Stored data
- - - - - - -
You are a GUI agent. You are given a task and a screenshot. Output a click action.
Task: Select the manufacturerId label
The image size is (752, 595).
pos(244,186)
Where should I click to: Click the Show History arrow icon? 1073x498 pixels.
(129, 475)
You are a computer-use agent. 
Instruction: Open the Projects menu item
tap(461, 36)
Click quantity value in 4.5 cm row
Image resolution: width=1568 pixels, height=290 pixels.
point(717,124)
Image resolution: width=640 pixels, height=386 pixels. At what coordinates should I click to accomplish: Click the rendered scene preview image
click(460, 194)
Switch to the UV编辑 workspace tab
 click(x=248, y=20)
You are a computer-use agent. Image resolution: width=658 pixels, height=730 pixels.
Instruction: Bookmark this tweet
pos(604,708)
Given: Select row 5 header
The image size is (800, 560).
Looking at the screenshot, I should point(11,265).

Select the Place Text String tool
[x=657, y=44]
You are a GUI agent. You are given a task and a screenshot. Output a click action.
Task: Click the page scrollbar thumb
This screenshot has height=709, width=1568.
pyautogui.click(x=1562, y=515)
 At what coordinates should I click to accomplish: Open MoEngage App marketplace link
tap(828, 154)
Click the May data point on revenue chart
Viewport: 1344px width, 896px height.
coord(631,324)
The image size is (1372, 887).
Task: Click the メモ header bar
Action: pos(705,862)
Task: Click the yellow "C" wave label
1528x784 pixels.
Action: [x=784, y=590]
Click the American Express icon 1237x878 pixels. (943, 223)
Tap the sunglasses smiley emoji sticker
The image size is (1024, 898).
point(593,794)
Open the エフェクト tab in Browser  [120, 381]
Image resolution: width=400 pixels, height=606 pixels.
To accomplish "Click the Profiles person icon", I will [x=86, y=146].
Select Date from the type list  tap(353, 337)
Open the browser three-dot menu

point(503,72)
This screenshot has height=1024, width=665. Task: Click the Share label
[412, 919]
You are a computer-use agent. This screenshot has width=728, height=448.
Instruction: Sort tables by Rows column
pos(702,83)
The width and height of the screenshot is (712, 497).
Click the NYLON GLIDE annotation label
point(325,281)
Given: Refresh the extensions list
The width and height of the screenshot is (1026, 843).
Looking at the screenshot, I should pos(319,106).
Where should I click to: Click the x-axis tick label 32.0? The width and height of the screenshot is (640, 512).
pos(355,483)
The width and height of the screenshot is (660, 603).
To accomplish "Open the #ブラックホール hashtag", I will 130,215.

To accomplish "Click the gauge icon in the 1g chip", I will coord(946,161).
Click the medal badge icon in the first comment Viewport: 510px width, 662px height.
- - - - - - -
> **INSTRUCTION**: Please find each line in the listing that contains the string "Viewport", and copy every such line in full.

> **TASK SOLUTION**:
Viewport: 1344px width, 896px height.
Click the medal badge icon in the first comment Viewport: 510px width, 662px height.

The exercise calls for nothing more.